A big hat tip to Greg Dworkin at Daily Kos today for doing all the legwork collecting opinions on the re-brand du jour Rethuglicans would have us buy into, "libertarian populism" (our emphases):
Matthew Yglesias makes short work of the inherent contradiction:
I've been meaning to write a deadly dull low-traffic blog post on the subject of "libertarian populism" for a while now, and I think my bottom line is this—economic populism can (and probably should) become more libertarian, but libertarianism can never be populist.Roy Edroso has a longer piece detailing the right-wing blogosphere's infatuation with the concept, along with skeptics in the neo-con wing:
The phrase seems oxymoronic, but the idea is to make conservatives and their agents in the GOP walk the walk on libertarian issues -- excepting, naturally, the social issues that always seem to disappear when such discussions take place. From the arguments on offer, the result seems the worst of both worlds.

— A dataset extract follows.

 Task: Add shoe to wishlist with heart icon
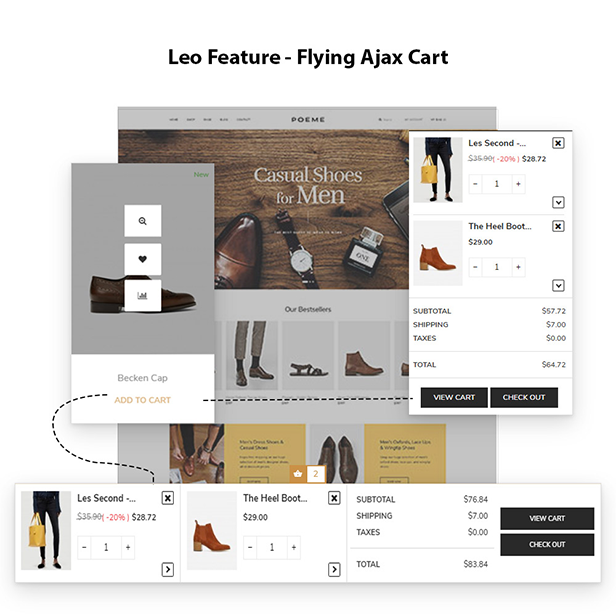(143, 259)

As we have said repeatedly, libertarianism is a niche brand of conservatism, and in these parlous times for conservatism there are a lot of rightbloggers who want to more overtly associate libertarianism with the parent brand, in hopes of exciting the interest of voters.And, as if more derision were needed, Paul Waldman adds:
Libertarian populism isn't doomed just because it's silly, but because it's fighting against so much history. The GOP's image as the party of the wealthy wasn't created in a week or a month or a year, it was built up over decades. Decades of advocating for tax cuts for the wealthy, decades of attacks on welfare moochers, decades of opposing any labor protections, decades of advocacy for freeing corporations from the burden of regulation. If there's anything even the least attentive voter knows about the Republican party, it's that that's where the rich folk are. Changing that is an almost impossible task, particularly if that's where the rich folk are staying.Why attempt the impossible? Why not just stick with a truth-in-advertising approach, i.e., the Rethuglican/ New Confederate/ Stupid Party? That seems to cover the right bases.